上面的打印语句解析为调用 load 时创建的本地文件。

The local file where the data has been downloaded to:
/var/folders/cd/n8n0rm2x53l_s0xv_j_xklb00000gp/T/tmpuxwtrul1/winequality-white.csv

使用数据集与其他 MLflow 功能

mlflow.data 模块在将数据集与 MLflow 运行关联方面起着至关重要的作用。除了为 MLflow 运行记录与训练期间使用的数据集相关联的记录的明显实用性外，MLflow 内部还有一些集成功能，允许直接使用通过 mlflow.log_input() API 记录的数据集。

如何使用数据集与 MLflow 评估

备注

Datasets 与 MLflow evaluate 的集成是在 MLflow 2.8.0 中引入的。之前的版本没有此功能。

要了解这种集成是如何工作的，让我们来看一个相当简单且典型的分类任务。

import pandas as pd

from sklearn.model_selection import train_test_split
from sklearn.preprocessing import LabelEncoder
import xgboost

import mlflow
from mlflow.data.pandas_dataset import PandasDataset


dataset_source_url = "https://raw.githubusercontent.com/mlflow/mlflow/master/tests/datasets/winequality-white.csv"
raw_data = pd.read_csv(dataset_source_url, delimiter=";")

# Extract the features and target data separately
y = raw_data["quality"]
X = raw_data.drop("quality", axis=1)

# Split the data into training and test sets
X_train, X_test, y_train, y_test = train_test_split(
    X, y, test_size=0.33, random_state=17
)

# Create a label encoder object
le = LabelEncoder()

# Fit and transform the target variable
y_train_encoded = le.fit_transform(y_train)
y_test_encoded = le.transform(y_test)

# Fit an XGBoost binary classifier on the training data split
model = xgboost.XGBClassifier().fit(X_train, y_train_encoded)

# Build the Evaluation Dataset from the test set
y_test_pred = model.predict(X=X_test)

eval_data = X_test
eval_data["label"] = y_test

# Assign the decoded predictions to the Evaluation Dataset
eval_data["predictions"] = le.inverse_transform(y_test_pred)

# Create the PandasDataset for use in mlflow evaluate
pd_dataset = mlflow.data.from_pandas(
    eval_data, predictions="predictions", targets="label"
)

mlflow.set_experiment("White Wine Quality")

# Log the Dataset, model, and execute an evaluation run using the configured Dataset
with mlflow.start_run() as run:
    mlflow.log_input(pd_dataset, context="training")

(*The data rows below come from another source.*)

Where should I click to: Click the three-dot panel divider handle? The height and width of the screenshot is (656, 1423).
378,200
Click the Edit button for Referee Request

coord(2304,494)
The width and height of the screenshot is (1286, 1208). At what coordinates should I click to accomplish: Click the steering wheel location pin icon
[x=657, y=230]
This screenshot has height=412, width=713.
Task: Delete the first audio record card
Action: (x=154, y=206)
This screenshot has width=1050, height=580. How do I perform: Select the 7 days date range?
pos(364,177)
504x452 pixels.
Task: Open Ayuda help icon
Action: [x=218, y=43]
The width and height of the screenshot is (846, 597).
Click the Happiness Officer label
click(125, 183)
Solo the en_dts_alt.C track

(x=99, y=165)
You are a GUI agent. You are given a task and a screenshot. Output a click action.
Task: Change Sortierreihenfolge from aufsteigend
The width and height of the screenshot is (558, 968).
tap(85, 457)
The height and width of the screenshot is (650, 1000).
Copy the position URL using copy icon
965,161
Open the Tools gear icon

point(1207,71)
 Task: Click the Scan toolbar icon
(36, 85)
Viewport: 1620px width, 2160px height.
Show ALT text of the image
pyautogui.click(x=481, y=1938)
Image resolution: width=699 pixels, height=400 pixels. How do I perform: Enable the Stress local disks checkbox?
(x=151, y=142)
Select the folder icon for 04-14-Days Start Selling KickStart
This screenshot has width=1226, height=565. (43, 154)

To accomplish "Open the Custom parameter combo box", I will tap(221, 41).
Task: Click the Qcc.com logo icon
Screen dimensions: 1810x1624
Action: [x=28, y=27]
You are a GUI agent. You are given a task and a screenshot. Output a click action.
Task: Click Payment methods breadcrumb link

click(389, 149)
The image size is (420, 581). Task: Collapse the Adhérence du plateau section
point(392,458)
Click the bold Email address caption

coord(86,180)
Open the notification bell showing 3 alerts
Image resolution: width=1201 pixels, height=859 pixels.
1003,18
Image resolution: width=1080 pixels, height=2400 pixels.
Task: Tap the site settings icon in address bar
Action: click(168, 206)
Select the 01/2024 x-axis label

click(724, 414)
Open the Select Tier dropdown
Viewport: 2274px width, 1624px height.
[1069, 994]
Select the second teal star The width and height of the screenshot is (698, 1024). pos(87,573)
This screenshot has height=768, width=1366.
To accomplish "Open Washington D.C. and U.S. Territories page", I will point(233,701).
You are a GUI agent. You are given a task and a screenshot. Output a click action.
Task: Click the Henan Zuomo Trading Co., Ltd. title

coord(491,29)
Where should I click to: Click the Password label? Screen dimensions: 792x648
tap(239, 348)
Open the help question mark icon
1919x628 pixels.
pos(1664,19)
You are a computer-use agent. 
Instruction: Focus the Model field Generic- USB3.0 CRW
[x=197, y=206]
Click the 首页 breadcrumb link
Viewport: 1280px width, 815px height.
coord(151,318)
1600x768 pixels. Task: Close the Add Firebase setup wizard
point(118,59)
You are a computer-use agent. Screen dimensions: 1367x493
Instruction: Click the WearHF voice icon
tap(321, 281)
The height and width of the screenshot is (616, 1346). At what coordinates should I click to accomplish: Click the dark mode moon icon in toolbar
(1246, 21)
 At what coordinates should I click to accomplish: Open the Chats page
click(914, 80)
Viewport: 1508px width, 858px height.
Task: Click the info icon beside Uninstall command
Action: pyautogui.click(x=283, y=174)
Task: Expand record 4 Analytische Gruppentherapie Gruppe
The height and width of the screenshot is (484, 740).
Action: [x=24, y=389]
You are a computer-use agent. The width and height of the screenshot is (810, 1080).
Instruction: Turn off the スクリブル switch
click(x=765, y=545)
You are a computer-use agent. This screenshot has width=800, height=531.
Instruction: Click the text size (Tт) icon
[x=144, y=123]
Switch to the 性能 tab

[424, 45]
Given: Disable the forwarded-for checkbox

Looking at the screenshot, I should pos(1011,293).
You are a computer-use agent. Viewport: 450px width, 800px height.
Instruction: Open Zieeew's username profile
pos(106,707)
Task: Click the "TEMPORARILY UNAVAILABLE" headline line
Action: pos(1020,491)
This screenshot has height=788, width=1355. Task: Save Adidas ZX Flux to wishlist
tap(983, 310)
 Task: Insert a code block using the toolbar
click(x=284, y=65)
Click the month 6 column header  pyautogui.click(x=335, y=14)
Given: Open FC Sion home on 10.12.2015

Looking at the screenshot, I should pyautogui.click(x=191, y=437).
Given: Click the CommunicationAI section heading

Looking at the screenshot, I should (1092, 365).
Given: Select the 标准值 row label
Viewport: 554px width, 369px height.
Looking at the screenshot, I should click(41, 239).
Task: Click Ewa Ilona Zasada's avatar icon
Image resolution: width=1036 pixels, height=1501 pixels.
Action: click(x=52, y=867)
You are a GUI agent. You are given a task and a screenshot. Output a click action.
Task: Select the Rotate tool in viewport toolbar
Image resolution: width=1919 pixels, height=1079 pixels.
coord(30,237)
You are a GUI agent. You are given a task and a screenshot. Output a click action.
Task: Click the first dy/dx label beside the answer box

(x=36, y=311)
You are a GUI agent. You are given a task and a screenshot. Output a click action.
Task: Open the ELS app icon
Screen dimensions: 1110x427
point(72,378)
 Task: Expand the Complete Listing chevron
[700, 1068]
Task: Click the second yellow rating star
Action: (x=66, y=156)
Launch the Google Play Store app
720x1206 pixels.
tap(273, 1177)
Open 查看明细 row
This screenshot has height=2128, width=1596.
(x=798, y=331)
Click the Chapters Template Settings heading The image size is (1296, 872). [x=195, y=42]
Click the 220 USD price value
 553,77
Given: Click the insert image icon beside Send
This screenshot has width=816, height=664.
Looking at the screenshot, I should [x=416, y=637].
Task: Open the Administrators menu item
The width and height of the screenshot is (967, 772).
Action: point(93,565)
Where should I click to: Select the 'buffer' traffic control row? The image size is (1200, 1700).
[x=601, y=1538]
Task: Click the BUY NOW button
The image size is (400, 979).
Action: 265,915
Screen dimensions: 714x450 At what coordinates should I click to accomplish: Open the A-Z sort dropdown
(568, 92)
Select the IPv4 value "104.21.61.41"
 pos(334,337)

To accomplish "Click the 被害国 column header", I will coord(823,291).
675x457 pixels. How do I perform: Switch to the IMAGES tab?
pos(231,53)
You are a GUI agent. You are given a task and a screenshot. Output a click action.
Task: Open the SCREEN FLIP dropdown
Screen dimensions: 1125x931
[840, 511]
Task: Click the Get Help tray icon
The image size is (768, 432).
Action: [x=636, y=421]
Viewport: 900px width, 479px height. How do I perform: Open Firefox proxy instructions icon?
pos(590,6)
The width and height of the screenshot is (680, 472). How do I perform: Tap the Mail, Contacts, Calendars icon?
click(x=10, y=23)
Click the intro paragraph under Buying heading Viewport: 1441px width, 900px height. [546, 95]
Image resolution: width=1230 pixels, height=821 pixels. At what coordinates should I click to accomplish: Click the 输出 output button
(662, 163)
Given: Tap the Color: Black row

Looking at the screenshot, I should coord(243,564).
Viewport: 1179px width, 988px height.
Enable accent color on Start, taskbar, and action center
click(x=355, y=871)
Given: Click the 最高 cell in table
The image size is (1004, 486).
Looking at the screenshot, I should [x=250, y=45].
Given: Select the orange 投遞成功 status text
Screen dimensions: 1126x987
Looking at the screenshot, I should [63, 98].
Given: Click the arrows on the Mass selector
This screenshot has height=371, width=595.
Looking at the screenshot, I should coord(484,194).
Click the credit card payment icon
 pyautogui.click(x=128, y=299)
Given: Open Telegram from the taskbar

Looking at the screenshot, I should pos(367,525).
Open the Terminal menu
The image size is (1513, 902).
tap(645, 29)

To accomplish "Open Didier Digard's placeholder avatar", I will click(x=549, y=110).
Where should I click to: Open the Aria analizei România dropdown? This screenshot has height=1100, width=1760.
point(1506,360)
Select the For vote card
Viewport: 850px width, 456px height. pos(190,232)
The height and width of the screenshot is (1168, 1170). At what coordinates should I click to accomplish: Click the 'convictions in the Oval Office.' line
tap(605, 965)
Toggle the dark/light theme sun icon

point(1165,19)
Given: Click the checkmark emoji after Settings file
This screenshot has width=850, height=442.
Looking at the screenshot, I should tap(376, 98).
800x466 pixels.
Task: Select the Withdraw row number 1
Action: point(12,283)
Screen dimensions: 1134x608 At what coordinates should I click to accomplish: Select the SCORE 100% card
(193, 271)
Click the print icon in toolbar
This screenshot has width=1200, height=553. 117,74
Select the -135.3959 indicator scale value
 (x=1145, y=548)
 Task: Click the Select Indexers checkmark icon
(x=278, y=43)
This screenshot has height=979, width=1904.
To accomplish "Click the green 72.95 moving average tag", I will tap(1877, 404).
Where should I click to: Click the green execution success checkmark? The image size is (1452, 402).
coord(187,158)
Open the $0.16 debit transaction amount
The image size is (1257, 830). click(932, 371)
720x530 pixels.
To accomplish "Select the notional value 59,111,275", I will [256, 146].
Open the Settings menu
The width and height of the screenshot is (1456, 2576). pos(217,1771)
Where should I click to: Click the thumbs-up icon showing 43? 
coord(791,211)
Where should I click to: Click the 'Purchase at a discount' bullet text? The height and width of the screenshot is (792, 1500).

    mlflow.xgboost.log_model(
        artifact_path="white-wine-xgb", xgb_model=model, input_example=X_test
    )

    result = mlflow.evaluate(data=pd_dataset, predictions=None, model_type="classifier")

备注

使用 mlflow.evaluate() API 将自动记录用于评估的数据集到 MLflow 运行中。不需要显式调用来记录输入。

导航到 MLflow UI，我们可以看到数据集、模型、指标以及特定于分类的混淆矩阵是如何被记录到运行中的。